DOCUMENT SECTION:
-- Start --

The Liberal Party is not ashamed of Nauru. The party wants to be seen as tough on border security and feels Nauru serves its role well. Scott Morrison, its most recent prime minister had a boat-shaped trophy in his office, which said: “I Stopped These”. The current leader of the party and former immigration minister Peter Dutton is seen as even more rigid on border policy than Morrison.

Labor has slowly but surely crept further into the centre since prime minister Anthony Albanese took the top job. Albanese is caught directly in the middle of Parliament House in Canberra. He stands between a Liberal Party that is veering further right under Dutton and the Greens who have been quick to criticise his government for its perceived lack of support for the most vulnerable Australians.

Albanese’s government states that it is “strong on borders without being weak on humanity”. It has moved refugees off of Nauru, but will still pay $350 million (€212 million) annually to keep the offshore processing facility open on the island. “There is no change to Australia’s policies,” a government statement said. “People who attempt to travel to Australia by boat without a valid Australian visa have zero chance of settling in Australia.”

-- End --

RECORDS TO USE:
-- Start --

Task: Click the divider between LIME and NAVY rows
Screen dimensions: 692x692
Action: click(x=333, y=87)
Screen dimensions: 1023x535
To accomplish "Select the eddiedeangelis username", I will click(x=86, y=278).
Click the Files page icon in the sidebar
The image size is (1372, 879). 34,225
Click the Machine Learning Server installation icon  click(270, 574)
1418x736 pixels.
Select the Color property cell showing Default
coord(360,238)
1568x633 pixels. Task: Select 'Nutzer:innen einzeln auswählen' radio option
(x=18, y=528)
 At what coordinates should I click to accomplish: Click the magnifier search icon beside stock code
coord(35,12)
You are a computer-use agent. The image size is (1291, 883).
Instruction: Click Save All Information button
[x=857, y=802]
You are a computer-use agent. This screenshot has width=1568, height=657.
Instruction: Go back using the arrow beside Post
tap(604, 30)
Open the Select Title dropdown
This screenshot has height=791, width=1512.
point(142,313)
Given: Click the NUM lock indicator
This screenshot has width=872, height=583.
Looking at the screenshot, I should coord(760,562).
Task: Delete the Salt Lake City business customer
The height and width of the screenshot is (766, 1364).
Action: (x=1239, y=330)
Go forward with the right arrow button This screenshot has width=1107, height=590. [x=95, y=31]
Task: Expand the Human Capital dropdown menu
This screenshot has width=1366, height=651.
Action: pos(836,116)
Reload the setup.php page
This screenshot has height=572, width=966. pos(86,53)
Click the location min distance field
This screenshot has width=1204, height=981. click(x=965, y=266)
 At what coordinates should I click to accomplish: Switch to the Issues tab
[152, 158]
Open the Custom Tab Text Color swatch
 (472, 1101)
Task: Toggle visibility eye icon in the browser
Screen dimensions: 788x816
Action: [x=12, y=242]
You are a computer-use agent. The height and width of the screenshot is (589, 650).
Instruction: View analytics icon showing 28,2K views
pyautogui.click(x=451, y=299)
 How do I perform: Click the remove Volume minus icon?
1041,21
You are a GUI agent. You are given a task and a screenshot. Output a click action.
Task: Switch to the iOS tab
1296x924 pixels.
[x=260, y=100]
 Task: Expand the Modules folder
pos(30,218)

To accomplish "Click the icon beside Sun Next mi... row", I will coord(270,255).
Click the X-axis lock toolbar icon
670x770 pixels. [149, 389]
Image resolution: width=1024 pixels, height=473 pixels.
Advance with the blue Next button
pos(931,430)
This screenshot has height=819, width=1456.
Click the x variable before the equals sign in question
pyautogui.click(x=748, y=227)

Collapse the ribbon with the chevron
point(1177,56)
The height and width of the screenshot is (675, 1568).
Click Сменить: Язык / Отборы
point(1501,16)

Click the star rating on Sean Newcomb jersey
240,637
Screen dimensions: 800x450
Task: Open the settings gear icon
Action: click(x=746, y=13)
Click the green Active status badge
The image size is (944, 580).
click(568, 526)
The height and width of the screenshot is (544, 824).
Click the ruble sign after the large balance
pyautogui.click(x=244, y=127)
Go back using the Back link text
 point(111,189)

-- End --

EXERCISES TO COMPLETE:
a) Copy out, with no changes, the rows from the line containing "Click the location min distance field" through the line containing "Action: [x=12, y=242]".
b) Continue the passage on Australian party politics and offshore processing on Nauru, starting right after its last sentence.

ANSWERS:
a)
Click the location min distance field
This screenshot has width=1204, height=981. click(x=965, y=266)
 At what coordinates should I click to accomplish: Switch to the Issues tab
[152, 158]
Open the Custom Tab Text Color swatch
 (472, 1101)
Task: Toggle visibility eye icon in the browser
Screen dimensions: 788x816
Action: [x=12, y=242]

b)
Last year, the Australian National University conducted a poll to ask Australians what were the most pressing election issues. Cost of living unsurprisingly came first, followed by aged care, health and climate change. Surprisingly, borders and immigration came in at a rather lowly 11th place. Albanese has chosen an expensive compromise: remove people from Nauru, but keep funding it to act as a deterrent against people smugglers.

In 1798, British sea captain John Fearn passed Nauru, and named it “Pleasant Island”. He was captivated by its sweeping white sandy beaches and lush vegetation. More than 200 years later, that same beautiful island became a living nightmare for refugees and asylum seekers trying to reach the promised land of Australia.

Albanese as ever, is trying to keep everyone happy and is struggling to do so. He will want to keep Australia’s border policy firm for political optics. Equally, he does not want to lose the humanity that brought him to power over Morrison. Nauru is not a proud chapter in recent Australian history, and Albanese will not be in a hurry to reopen it.